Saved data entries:
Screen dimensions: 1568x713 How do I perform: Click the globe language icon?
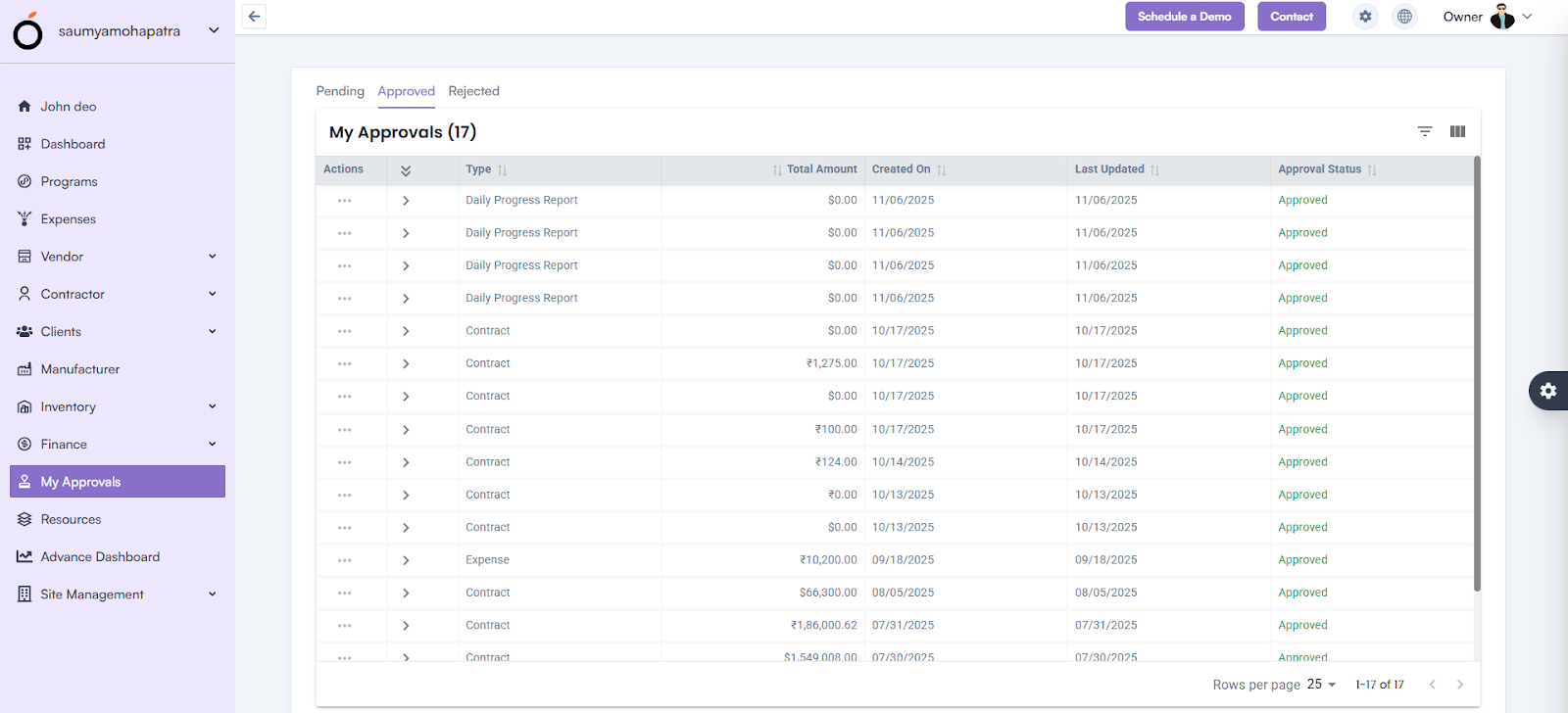(x=1404, y=17)
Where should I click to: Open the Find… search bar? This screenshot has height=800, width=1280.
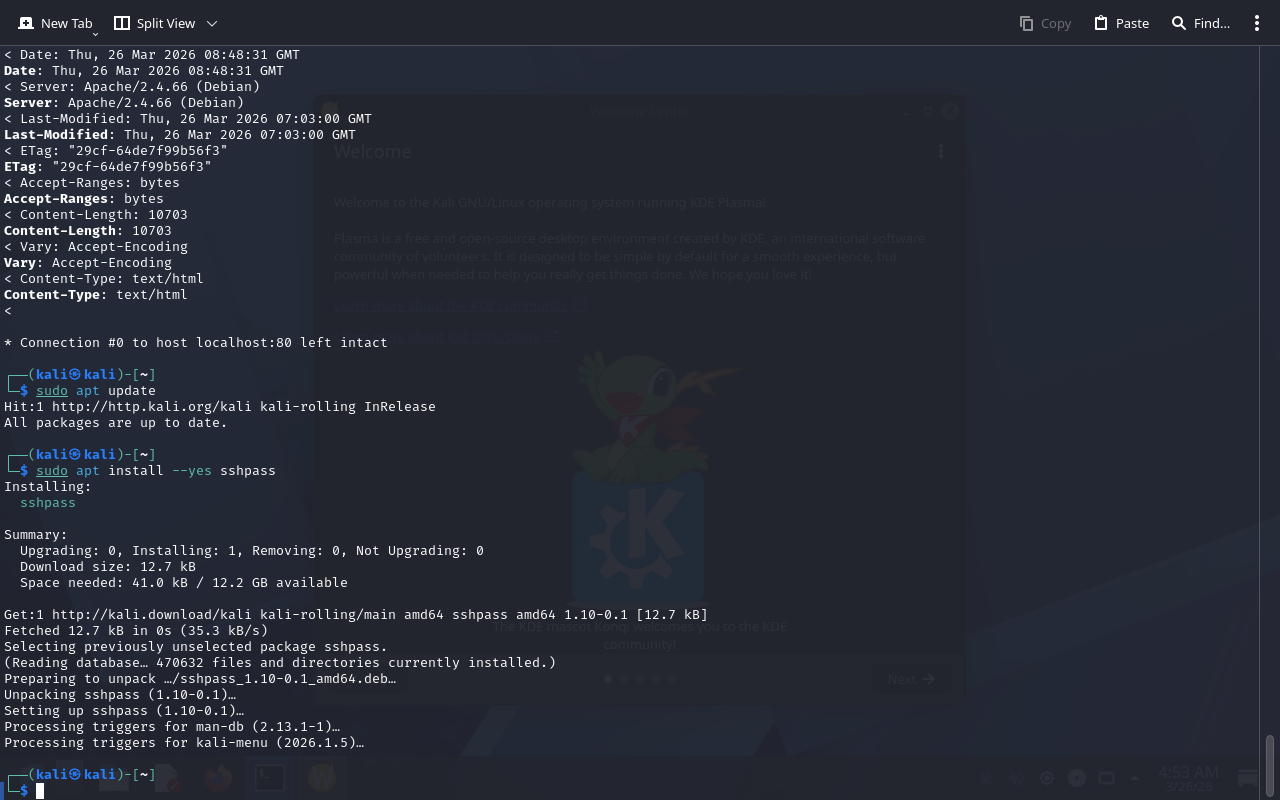coord(1200,23)
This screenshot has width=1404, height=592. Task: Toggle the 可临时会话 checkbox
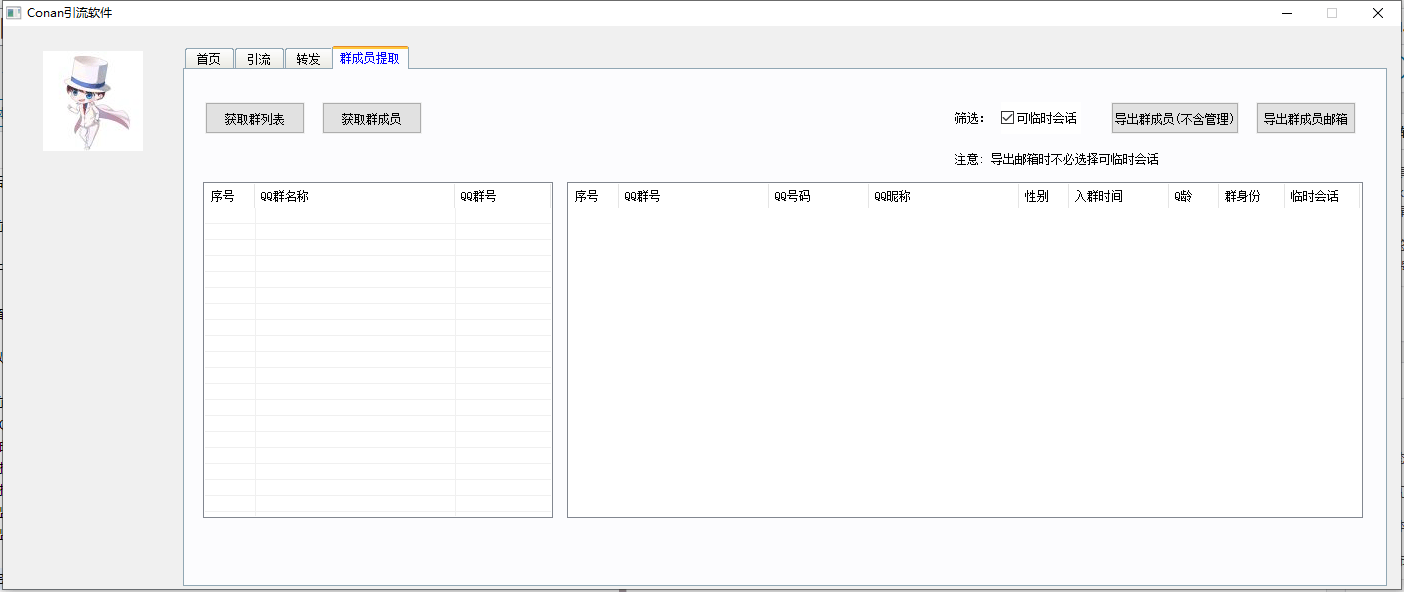1008,118
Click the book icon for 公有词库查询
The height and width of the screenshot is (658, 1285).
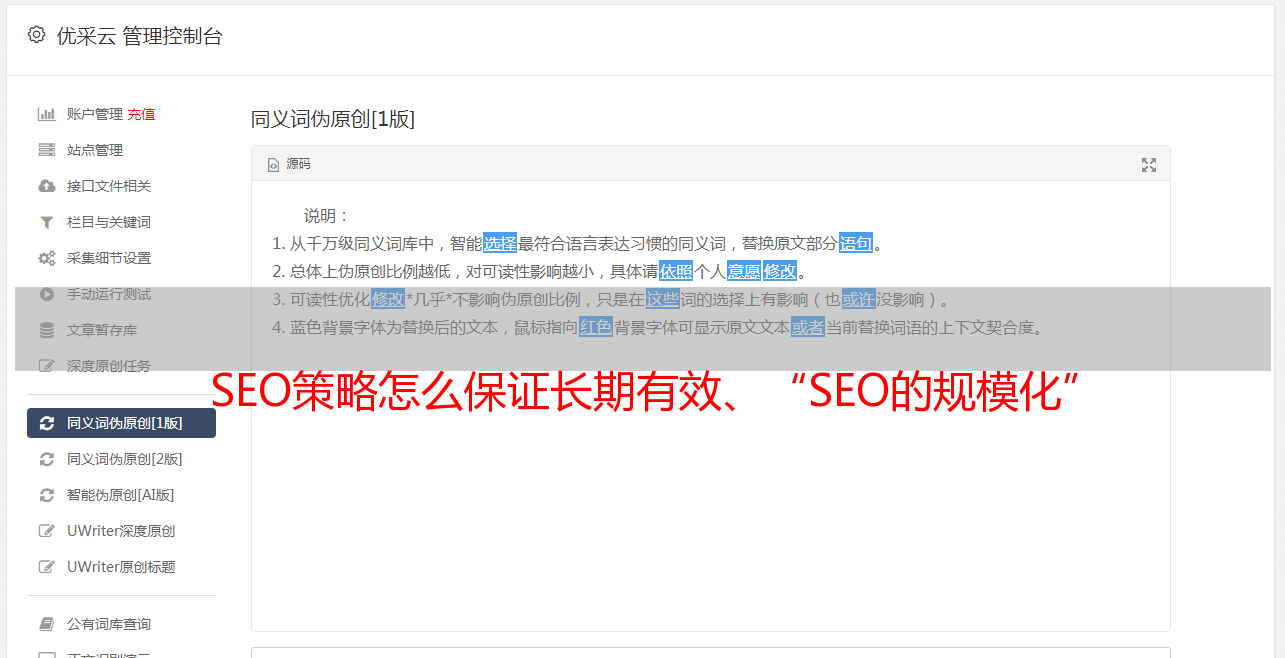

WORK TO BE COMPLETED >>
Set the pictures aside and transcribe the data above exactly.

TASK ANSWER >>
Screen dimensions: 1568x713 How do I perform: Click the globe language icon?
(x=1404, y=17)
Where should I click to: Open the Find… search bar? This screenshot has height=800, width=1280.
coord(1200,23)
This screenshot has width=1404, height=592. Task: Toggle the 可临时会话 checkbox
1008,118
Click the book icon for 公有词库查询
The height and width of the screenshot is (658, 1285).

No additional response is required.